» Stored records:
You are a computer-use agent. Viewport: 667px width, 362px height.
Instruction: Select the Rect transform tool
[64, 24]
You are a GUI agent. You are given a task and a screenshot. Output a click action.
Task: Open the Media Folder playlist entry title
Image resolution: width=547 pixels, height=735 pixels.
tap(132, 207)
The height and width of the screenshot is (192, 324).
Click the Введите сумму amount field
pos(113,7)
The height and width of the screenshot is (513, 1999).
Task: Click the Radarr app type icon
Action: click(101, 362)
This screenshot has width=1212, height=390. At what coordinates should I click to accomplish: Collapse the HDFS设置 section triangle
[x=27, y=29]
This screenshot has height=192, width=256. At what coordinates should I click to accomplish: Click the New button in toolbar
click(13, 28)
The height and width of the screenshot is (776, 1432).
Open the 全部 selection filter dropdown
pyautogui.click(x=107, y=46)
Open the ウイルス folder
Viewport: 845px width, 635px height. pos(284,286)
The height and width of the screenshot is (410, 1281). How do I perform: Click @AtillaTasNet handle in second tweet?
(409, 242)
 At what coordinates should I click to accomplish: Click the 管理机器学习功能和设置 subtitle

» WHAT YOU WILL DO: Each line that contains the string "agent" should be copied from the data above.

» WORKED SOLUTION:
You are a computer-use agent. Viewport: 667px width, 362px height.
You are a GUI agent. You are given a task and a screenshot. Output a click action.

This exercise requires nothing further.